(Exercise instructions) The required output is the lines from the one with "The image size is (557, 369)." through the end of the data, repeated verbatim, with no pictures included.

Segment Start: Records supplied

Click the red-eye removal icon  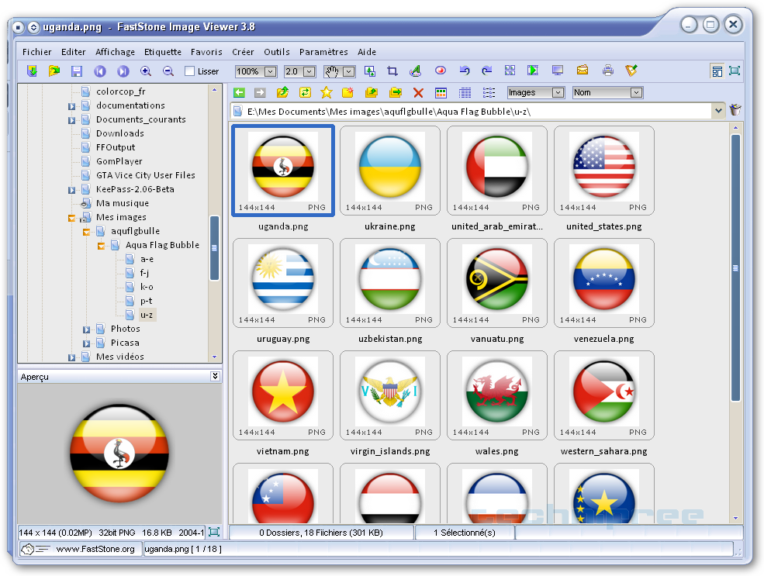pos(440,71)
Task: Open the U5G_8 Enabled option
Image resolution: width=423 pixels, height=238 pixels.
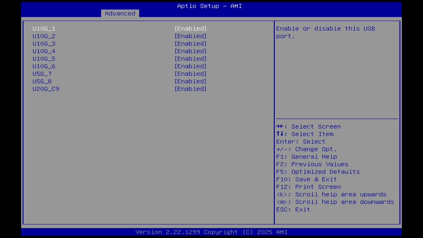Action: click(190, 81)
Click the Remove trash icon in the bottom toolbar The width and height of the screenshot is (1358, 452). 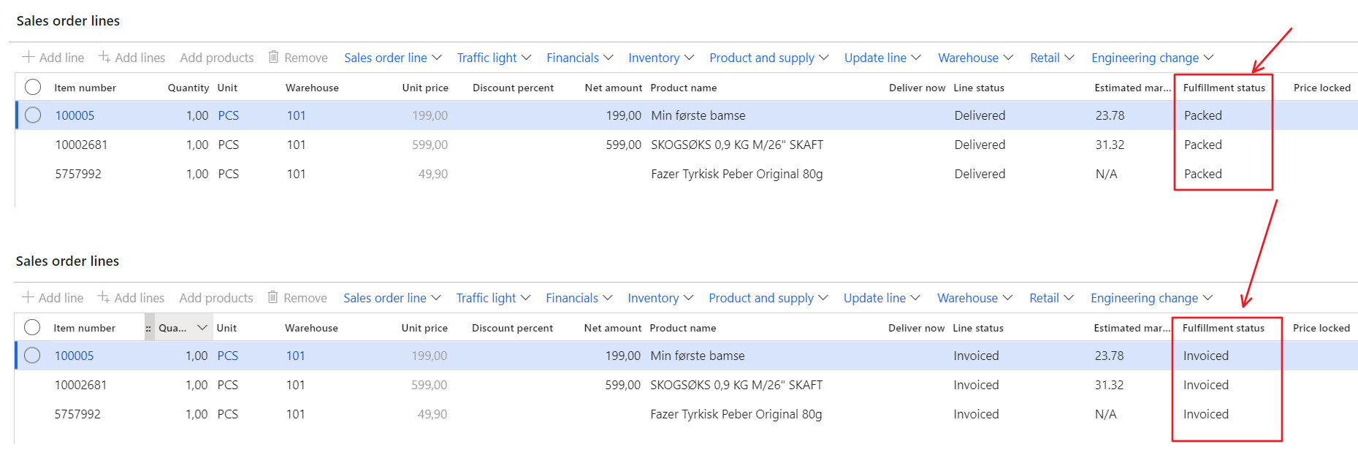272,297
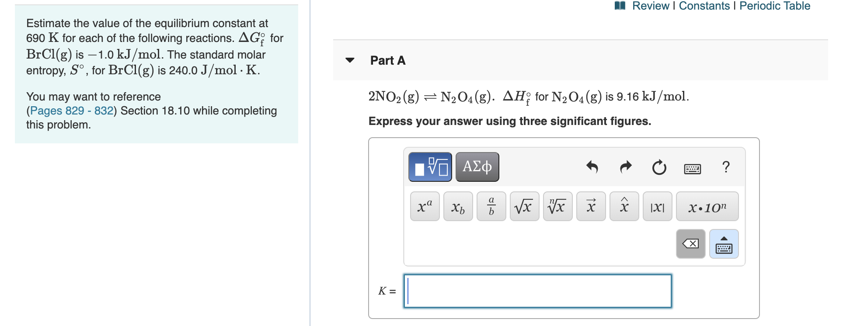Click the undo icon in the equation editor
The image size is (843, 326).
tap(592, 167)
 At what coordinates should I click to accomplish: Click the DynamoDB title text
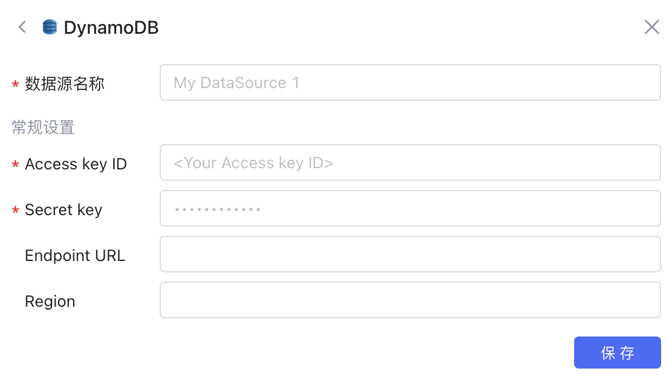[x=112, y=28]
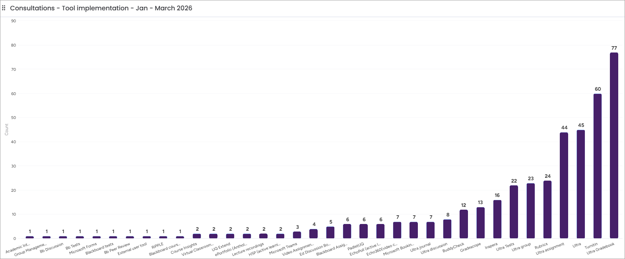Select the Ultra Tests bar showing 22
The image size is (625, 259).
[x=514, y=212]
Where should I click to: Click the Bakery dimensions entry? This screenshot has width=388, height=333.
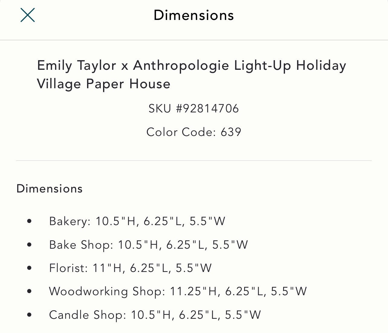138,221
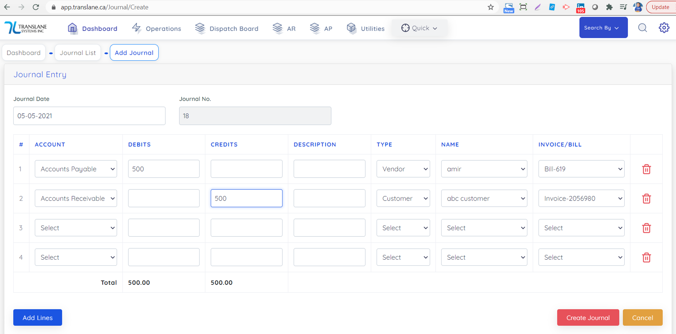The image size is (676, 334).
Task: Open Accounts Payable account dropdown
Action: (x=76, y=169)
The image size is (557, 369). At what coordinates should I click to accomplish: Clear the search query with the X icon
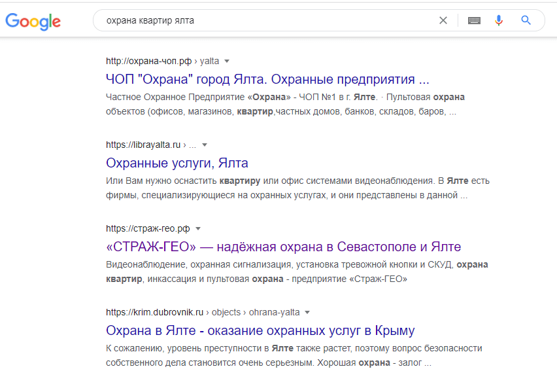[443, 20]
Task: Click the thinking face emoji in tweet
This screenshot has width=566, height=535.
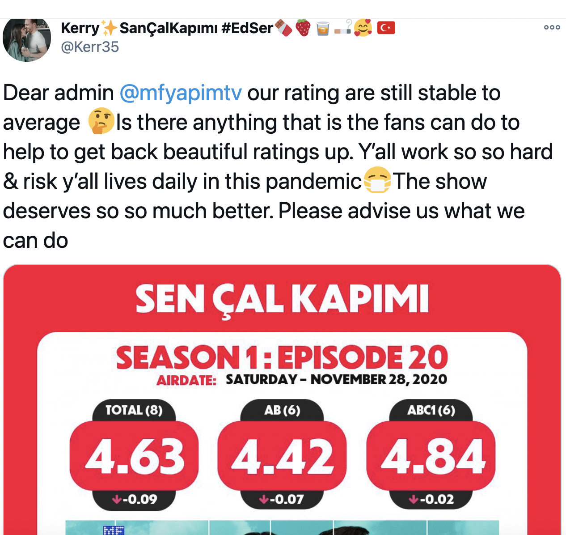Action: pyautogui.click(x=101, y=122)
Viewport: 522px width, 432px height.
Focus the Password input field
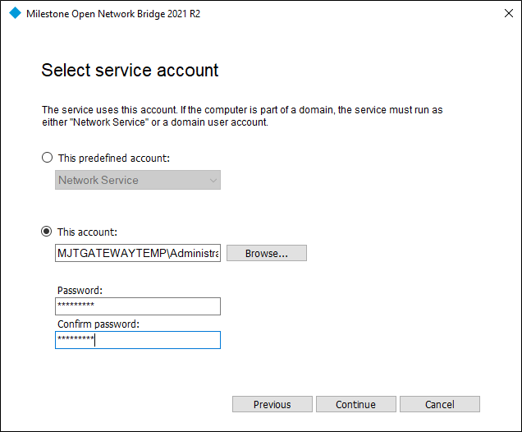(x=138, y=306)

Segment End: Records supplied

(Reply)
The image size is (557, 369). At what coordinates should I click to accomplish: Clear the search query with the X icon
[443, 20]
Task: Click the thinking face emoji in tweet
This screenshot has width=566, height=535.
Action: pyautogui.click(x=101, y=122)
Viewport: 522px width, 432px height.
Focus the Password input field
(x=138, y=306)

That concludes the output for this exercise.